MusicXML doesn’t know anything about “divisi” or “condensing”. It just imports notes and staves to copy the appearance of the original score, not its semantics.

I missed that message, I was too busy answering your other messages. XML import can earn you time, but it’s not that great, because you’ll need to do some work to clean it all (and correct the mistakes). What you need to know is that you can assign shortcuts for nearly all the operations involved here (select down-stem voice, bottom note, move/copy to staff below, insert divisi/unison, insert condensing change and so on) so once you know how Dorico works and what exactly you need to do, you can build yourself a set of shortcuts that will speed your workflow dramatically.

Yes. But it imports by track. So if I import say a Viola track, which often has two voices playing at the same time, it translates into a single staff. I don’t think Dorico can import a single track and automatically “explode” its contents into two staves.

So either you manually and painfully explode that music into two staves from the beginning (I didn’t) or you will have to eventually copy/paste/move things around when you try to use the divisi/unison function.

It is quite fast with shortcuts, nonetheless. (you can set them in the preferences). Just choose the bars in question, apply filter with a shortcut, and then move down as Marc said.

To get back to one staff with condensing, activate it in the layout options (cmd-shift-L/ctrl-shift-L), and in the players > condensing section activate condensing. Chose “allow to condense divisi” (middle option), and it should basically already work.
If not, you can then still enter manual condensing changes at the appropriate points.

Yes. I’m even mulling over getting a stream deck for all this…

I have two of them (15 and 32 keys) but I would use my keyboard shortcuts for that because… I know them, they make sense to me and I don’t need to look anywhere else… YMMV, but the important thing is to understand what you need to do, what different steps are required and how you can improve and optimize the whole thing. Once it’s clear, you’re going to fly over this and the real power of Dorico (outstanding output) will really shine.

Sure. You don’t need to tell me that, I’m in the middle of doing it for a project with about 80 “condensed” and “divisi” staves imported from Music and about 4000 bars of music.

It’s quicker than re-entering all the notes, though. (Another guy spent about seven years doing that, using Sibelius) :slight_smile:

Thank you for all the answers. I know now that my guesses were right. It took a while to explain myself, but as it turns out I was doing what everybody has to manually do at some point given certain circumstances.

I’ll try condensing with your detailed instructions when I finish tweaking the instruments.

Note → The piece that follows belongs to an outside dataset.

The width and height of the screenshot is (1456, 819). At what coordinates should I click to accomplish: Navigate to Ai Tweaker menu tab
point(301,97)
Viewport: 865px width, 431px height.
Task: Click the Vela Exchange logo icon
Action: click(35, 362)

As of now, I am adding solo passages in string sections. Open a divisi, add a soloist, move the preexisting music from the top to the new bottom staff (I still feel that’s a bit awkward, but it’s how it is), then add the solo music at the top emptied staff.
Screenshot 2020-06-24 at 17.31.10.png
Shouldn’t the staves at those bars show the labels “solo” and “gli altri”, as the divisi menu shows written in their respective labels? Nothing appears in either view: galley, page or part. I may be missing something.

Go to Layout Options / Staves and Systems / Staff labels, and select where you want the divisi labels to be displayed.

This will only affect Page View, because Dorico doesn’t know where the system breaks are in Galley view.

I had visited that already… still no “solo” or “gli altri” indications in page view or anywhere…


Perhaps Daniel can help with this?

Select the divisi flag and press Enter. You’ll see a dialog box with options for staff labeling.

I’m happy to help, but I don’t have a lot of time, so if you want my help, please zip up and attach the project and include clear directions to where the problem resides.